Moneybox

Why You Should Root for China’s Stock Market to Keep Crashing

Heartbreaking scenes of old Chinese men watching their portfolios dwindle to nothing aside, this is for the best. We promise.  

Reuters

After a few weeks of relative peace and quiet, China’s stock market is careening downhill again, and the government is trying to stop the landslide. On Monday, shares saw their biggest one-day drop since 2007. Tuesday, they dipped a bit more, capping three straight days of losses that have cut 11 percent off the Shanghai Composite Index. In response, the country’s regulators have promised to continue pouring money into equities to pump prices back up.

Is the rescue attempt good for China? I’m starting to think that it’s not—and that the country would be better off if the government failed and this crash continued.

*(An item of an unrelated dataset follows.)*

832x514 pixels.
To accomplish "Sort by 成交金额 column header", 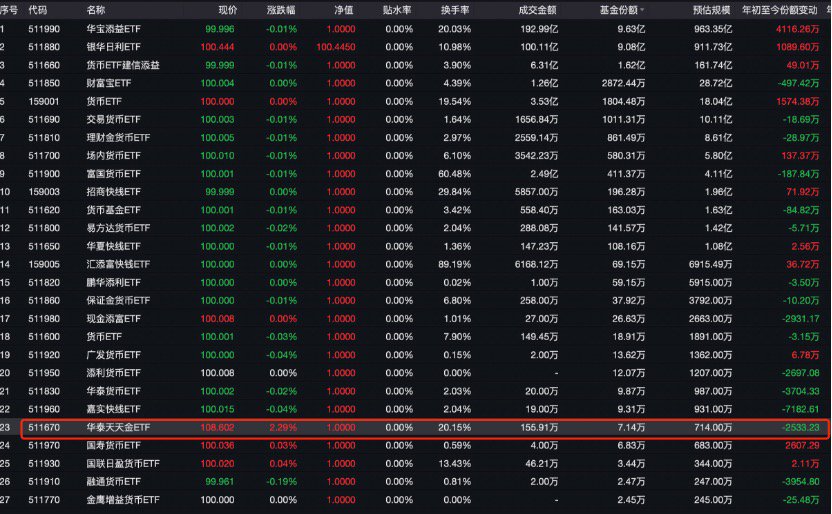I will coord(537,10).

Mind you, the current leadership of China’s government wouldn’t be better off, seeing how it has staked a not insignificant bit of its reputation on a promise to salvage what very much looks like an unsalvageable situation. Urged on by a cheerleading state-backed media, millions of first-time Chinese investors piled into stocks just as the bubble was getting ready to blow. They got creamed when the market fell by about a third between June and early July. And since then, the government has taken extraordinary rescue steps: Regulators have stepped in to essentially buy shares, suspended new IPOs, allowed massive swaths of the market to stop trading, and loosened monetary policy and rules on lending. If the kitchen-sink approach falls flat, a lot of people are going to lose confidence in the Communist Party’s ability to stabilize the markets.

But that wouldn’t necessarily be the worst thing, long term. The government shouldn’t be stabilizing stocks, and if its current scheme works, it would set a terrible precedent for the future.

In general, it’s reasonable for a government to step in and calm down markets when there’s a panic that threatens long-term economic stability. If there’s a run on the financial system, for instance, it’s probably time to act, since banking collapses have a way of leading to depressions. Thankfully, China’s fledgling equities market isn’t that important in the grand scheme of things. It’s relatively small compared with the overall size of the country’s economy, and Chinese households only keep about 9 percent of their wealth in stocks. Even if share prices fall through the floor, the damage shouldn’t have that much of an effect on how families and businesses decide to spend. So the current stock decline could be a chance for the country to learn a lesson about stock bubbles while the repercussions are still small and containable.  

If Beijing does manage to put a floor under stock prices, however, it will have bought itself a much bigger problem. Namely, it will be stuck supporting the market for the foreseeable future. After all, once the government promises to keep stock prices from falling, it can’t suddenly turn around and say: “Sorry investors, you guys are on your own.” Otherwise, prices will just crash again.

Why would that be a drag for China? First, vowing to back a whole stock market is an expensive promise—especially when Beijing is essentially guaranteeing that a massive bubble will stay inflated in perpetuity. Remember, the government has been resorting to actual share purchases, as well as loosening the overall credit environment, which creates its own potential dangers for the economy. The bigger the bubble gets, the bigger the challenge of keeping it from one day popping. Longer term, the Communist Party would like its markets to attract international investors, which is hard to do when it looks like the government is essentially running the whole game from Beijing. Better that shares crash now, and the government learns there are some things it can’t, and shouldn’t, micromanage.